During the late 1550s Costeley rose in prominence in Parisian musical life, being published by Le Roy and Ballard in 1559. Since Le Roy was closely connected to the royal court through the family of Catherine de Clermont, who was to become the Countess of Retz, it is probable that his influence was significant in Costeley's rise. By 1560 Costeley had been appointed to the royal court, as organist, music teacher to the ten-year-old monarch, and composer of chansons for the royal chamber.
However Costeley was no longer resident full-time at Paris. He had purchased a house in Evreux in Normandy, and married; the King only required him to be at court for the first three months of the year. Records of his property purchases indicate that he had become wealthy in service of the king.
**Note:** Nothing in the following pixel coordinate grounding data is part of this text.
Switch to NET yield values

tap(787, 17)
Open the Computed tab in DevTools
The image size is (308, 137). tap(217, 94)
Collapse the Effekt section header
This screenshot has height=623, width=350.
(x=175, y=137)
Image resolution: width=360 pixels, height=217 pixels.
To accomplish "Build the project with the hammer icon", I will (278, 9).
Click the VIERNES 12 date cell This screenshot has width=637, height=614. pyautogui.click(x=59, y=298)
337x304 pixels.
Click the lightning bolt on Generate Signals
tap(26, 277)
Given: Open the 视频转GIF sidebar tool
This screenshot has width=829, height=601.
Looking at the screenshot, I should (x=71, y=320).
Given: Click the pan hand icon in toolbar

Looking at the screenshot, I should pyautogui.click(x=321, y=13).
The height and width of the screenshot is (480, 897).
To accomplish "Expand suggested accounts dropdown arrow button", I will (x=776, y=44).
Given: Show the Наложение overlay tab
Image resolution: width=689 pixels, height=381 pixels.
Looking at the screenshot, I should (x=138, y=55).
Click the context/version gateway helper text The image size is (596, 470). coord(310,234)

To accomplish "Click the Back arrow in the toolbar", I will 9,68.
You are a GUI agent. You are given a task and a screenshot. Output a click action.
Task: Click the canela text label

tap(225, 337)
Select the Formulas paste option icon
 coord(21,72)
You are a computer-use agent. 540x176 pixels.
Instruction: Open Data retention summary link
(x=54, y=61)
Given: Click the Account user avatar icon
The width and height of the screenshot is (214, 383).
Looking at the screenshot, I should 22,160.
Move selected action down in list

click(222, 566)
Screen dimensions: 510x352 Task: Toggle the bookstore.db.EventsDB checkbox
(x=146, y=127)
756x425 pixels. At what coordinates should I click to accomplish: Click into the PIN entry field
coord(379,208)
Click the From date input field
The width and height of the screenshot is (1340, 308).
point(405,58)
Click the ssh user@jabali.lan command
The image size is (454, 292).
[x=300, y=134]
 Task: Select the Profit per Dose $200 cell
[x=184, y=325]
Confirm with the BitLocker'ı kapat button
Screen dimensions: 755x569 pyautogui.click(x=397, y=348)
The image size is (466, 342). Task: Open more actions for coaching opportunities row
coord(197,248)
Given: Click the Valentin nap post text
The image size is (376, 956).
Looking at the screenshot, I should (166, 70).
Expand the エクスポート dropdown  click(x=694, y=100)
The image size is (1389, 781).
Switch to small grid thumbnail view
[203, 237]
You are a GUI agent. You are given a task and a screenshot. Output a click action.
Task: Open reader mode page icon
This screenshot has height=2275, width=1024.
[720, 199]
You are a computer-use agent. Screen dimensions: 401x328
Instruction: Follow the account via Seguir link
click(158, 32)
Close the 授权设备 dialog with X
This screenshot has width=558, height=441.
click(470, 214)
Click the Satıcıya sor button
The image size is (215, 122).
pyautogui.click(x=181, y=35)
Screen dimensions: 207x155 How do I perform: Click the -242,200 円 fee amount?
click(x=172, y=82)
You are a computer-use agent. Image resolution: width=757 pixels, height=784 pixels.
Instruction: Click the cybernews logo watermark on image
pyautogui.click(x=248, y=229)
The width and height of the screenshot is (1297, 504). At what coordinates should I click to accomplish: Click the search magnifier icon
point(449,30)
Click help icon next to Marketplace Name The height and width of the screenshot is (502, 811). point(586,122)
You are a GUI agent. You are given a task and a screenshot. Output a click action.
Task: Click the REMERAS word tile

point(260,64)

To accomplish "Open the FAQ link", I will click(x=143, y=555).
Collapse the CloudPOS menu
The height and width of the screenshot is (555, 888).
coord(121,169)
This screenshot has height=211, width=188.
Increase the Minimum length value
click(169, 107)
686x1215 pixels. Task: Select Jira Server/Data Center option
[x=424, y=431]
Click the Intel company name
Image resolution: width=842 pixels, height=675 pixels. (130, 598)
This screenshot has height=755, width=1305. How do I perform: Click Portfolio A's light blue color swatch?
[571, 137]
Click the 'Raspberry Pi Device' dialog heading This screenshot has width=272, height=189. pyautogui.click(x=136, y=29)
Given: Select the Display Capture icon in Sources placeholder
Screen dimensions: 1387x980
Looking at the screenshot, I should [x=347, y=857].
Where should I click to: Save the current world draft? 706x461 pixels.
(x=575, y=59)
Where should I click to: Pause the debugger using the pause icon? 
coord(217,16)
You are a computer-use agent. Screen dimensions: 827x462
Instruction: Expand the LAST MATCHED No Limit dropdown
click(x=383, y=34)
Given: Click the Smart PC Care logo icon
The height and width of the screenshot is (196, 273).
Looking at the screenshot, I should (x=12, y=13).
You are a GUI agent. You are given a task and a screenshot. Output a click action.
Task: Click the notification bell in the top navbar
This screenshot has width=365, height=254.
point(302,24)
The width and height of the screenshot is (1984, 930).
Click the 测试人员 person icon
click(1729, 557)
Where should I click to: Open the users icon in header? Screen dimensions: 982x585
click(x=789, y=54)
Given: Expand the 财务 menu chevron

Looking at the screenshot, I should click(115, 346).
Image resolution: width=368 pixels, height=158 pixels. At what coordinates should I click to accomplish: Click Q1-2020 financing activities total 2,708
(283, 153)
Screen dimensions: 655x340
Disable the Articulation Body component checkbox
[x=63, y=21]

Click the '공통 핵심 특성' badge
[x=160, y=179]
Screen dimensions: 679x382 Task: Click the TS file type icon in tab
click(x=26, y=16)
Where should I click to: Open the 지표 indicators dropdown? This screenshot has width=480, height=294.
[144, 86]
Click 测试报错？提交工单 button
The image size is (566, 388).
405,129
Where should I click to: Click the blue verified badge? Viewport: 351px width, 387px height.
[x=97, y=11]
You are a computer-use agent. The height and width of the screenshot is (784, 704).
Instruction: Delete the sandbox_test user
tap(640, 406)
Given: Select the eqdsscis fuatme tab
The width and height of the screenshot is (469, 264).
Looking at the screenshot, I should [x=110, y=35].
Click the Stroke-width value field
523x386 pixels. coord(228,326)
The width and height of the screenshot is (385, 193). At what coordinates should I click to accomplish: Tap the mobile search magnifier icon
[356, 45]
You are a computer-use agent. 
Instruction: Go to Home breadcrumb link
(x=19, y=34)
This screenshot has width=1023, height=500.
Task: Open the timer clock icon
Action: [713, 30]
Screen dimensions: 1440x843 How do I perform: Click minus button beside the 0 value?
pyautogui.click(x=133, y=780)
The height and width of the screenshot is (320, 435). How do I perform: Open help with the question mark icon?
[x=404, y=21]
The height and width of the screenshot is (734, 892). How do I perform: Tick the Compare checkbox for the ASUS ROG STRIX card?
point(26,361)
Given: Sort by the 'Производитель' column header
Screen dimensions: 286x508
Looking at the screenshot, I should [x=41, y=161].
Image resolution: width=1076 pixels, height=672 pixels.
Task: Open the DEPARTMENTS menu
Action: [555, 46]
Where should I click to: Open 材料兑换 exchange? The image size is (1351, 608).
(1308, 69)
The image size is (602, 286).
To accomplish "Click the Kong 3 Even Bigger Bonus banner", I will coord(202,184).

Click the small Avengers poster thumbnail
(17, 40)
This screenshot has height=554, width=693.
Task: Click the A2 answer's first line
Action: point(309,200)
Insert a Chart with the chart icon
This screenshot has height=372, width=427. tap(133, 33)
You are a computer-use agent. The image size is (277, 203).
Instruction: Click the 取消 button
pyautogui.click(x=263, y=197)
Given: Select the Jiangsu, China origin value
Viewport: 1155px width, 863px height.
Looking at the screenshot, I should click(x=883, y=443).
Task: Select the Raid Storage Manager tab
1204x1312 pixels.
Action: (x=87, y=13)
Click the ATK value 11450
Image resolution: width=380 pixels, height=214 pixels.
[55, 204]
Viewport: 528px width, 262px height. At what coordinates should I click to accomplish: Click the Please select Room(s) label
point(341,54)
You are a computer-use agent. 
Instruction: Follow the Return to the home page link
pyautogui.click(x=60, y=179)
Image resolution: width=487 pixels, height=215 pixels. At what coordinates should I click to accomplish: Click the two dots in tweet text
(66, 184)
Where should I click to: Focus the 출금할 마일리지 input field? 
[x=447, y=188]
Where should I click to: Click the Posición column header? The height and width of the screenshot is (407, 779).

In 1581 he was made tax assessor at Evreux, and in 1592 his wife died and he married again. In 1597 he was named as an advisor to the king ('Conseiller du Roy'), and he seems to have remained in Evreux in semi-retirement until his death.
Music and influence
Costeley's surviving music amounts to about 100 chansons, as well as three motets and a fantasy for organ. Everything that he wrote can be dated to the period between 1554 and 1569.[1]
His motets, his only known sacred works, are for four and five voices and show the influence of Jean Maillard. A connection between the two is assumed since they both set the same unusual text (Domine salvum fac regem desiderium cordis ejus), and their settings contain apparently deliberate similarities.[1]
Costeley's chansons were by far the most famous part of his output, and they are in the Parisian chanson style of the time, with vivid word-painting, along with a tendency to think harmonically rather than polyphonically ? as the age of purely polyphonic writing was coming to an end over most of Europe. The subject matter of the chansons is widely varied, as was true for most composers in the genre; some of the chansons are love songs, some are imitations of war or victory odes, and some are humorous or scatalogical.[1]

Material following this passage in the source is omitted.